Pemakaian baju pengantin
Pengantin perempuan akan dipasang kembang goyang 25 bunga dan burung Hong sebagai lambang putri raja. Hal ini dimaksudkan agar mempelai menjadi ratu sehari. Pengantin wanita lalu dipasangkan kun (rok) warna hijau menutupi celana panjang. Pengantin pria dipakaiakan baju Chio Tau seperti baju pejabat Mandarin di jaman kekaisaran.
Pai Ciu
Orangtua memberikan ciu (arak beras) kepada anak agar berani tumbuh dan bernyali menghadapi kehidupan dalam keluarga baru.
Makan 12 mangkuk
Pengantin harus memakan hidangan dalam 12 mangkuk kecil sebagai simbol makanan tiap bulan sepanjang tahun. Sepasang bocah pendamping mendampingi proses ini.
Makan nasi melek
Ini adalah simbol suapan terakhir dari ibu yang memberi makan terakhir kali kepada pengantin. Ayahnya juga menyuguhkan minuman terakhir. Arti dari proses ini adalah bahwa tugas orang tua telah selelsai dalam membimbing anaknya.
Pemasangan oto dan kerudung
Pengantin perempuan memakai oto (kantong yang diikat di perut) yang berisi buku Tong Shu, angpao, dan kue. Hal ini berarti orang tua membekali anak perempuannya dengan pengetahuan dan panganan. Pemasangan kerudung hijau melambangkan pelepasan orangtua untuk diserahkan pada pengantin lelaki.
Sawer
Pengantin disawer oleh kedua orang tua berupa beras kuning dan uang logam. Itu bertujuan agar pengantin mendapat berkah yang melimpah.
Sembahyang kawin
Pengantin melakukan sembahyang kawin dengan pemasangan dupa di meja Sam Kai untuk berterimakasih kepada tuhan.
Soja pengantin
Pengantin lelaki bersoja tiga kali menghormati si perempuan yang dalam posisi duduk. Hal ini melambangkan niat baik dan penghormatan bagi teman hidup. Dilanjutkan dgn membuka kerudung hijau yang dikenakan pengantin perempuan dgn menggunakan kipas yang dipegang oleh pengantin pria.

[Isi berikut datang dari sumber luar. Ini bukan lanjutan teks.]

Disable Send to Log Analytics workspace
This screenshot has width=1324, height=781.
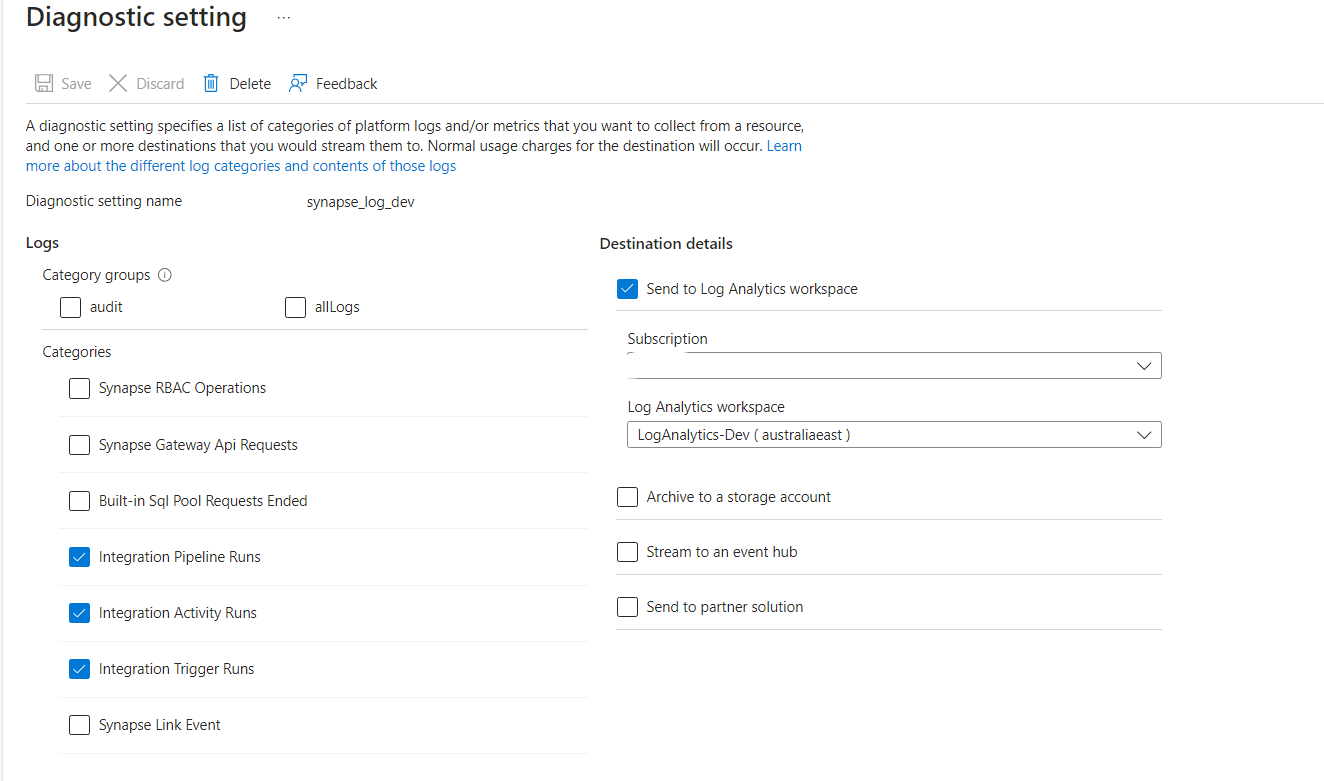(x=627, y=288)
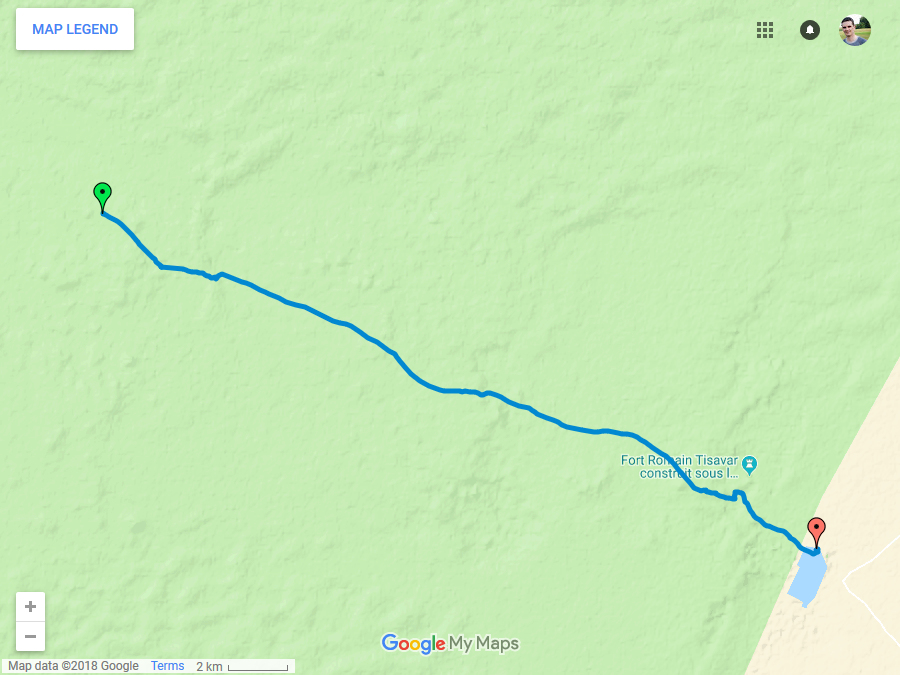Select the red end marker pin

pyautogui.click(x=816, y=532)
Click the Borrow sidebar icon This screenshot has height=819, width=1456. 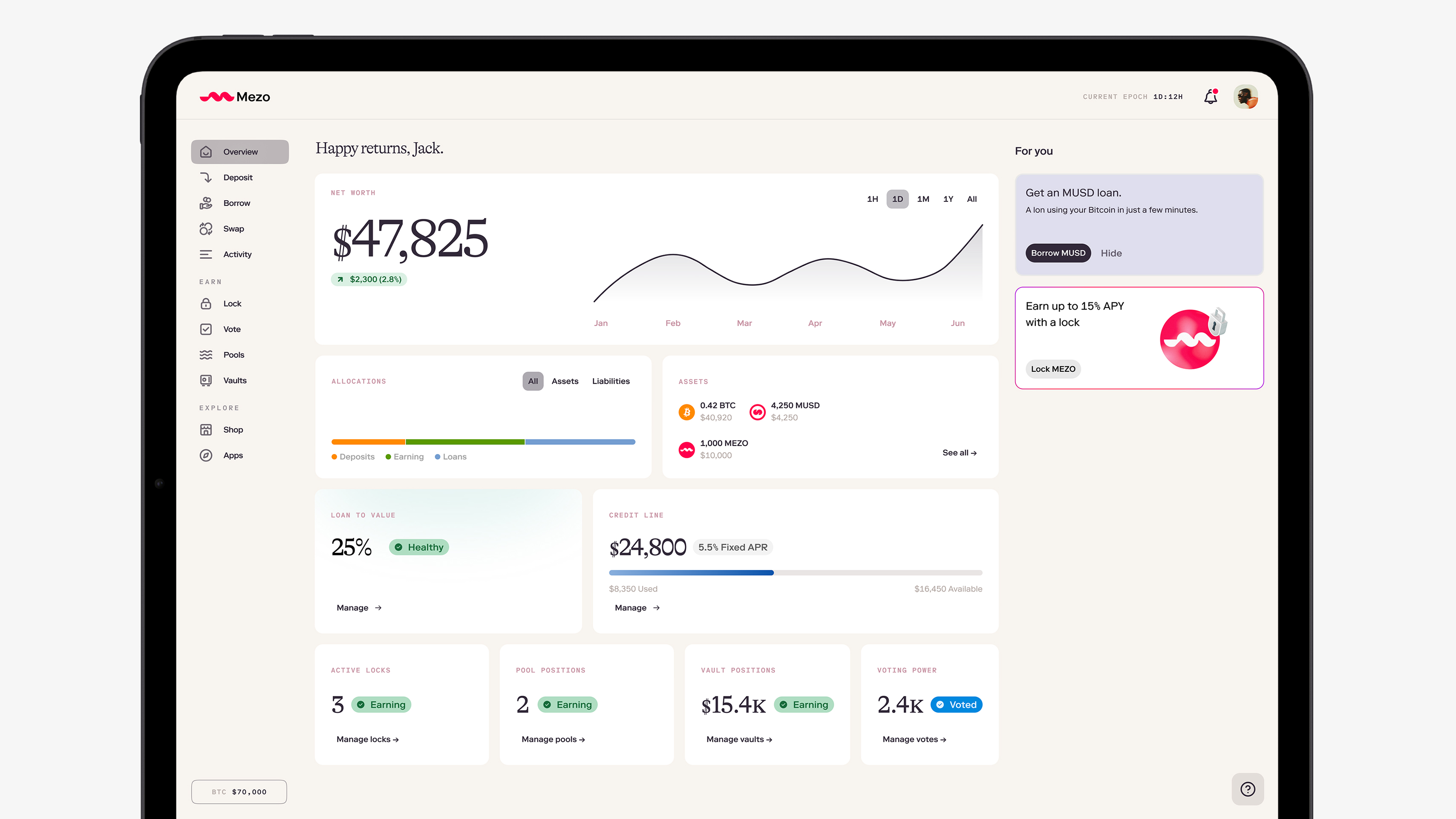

Pengantin pria lalu melepas oto yang dipasang di pengantin perempuan, sementara pengantin perempuan membuka satu kancing baju pengantin lelaki. Hal ini sebagai lambang dimulainya kehidupan rumah tangga.
Suap-suapaan pengantin
Saling suap-suapan onde, buah atap (kolang kaling), kue lapis, dan agar-agar. Makna onde adalah kehidupan rukun, buah atap adalah mantap menapaki hidup, kue lapis adalah rejeki berlapis, agar-agar adalah lambang perkawinan tetap segar.
Teh pay
Kedua pengantin menyuguhkan teh pada orang tua, yang dibalas dengan pemberian angpao sebagai bekal hidup. Dengan ini, penikahan Chio Tau telah sah dilakukan.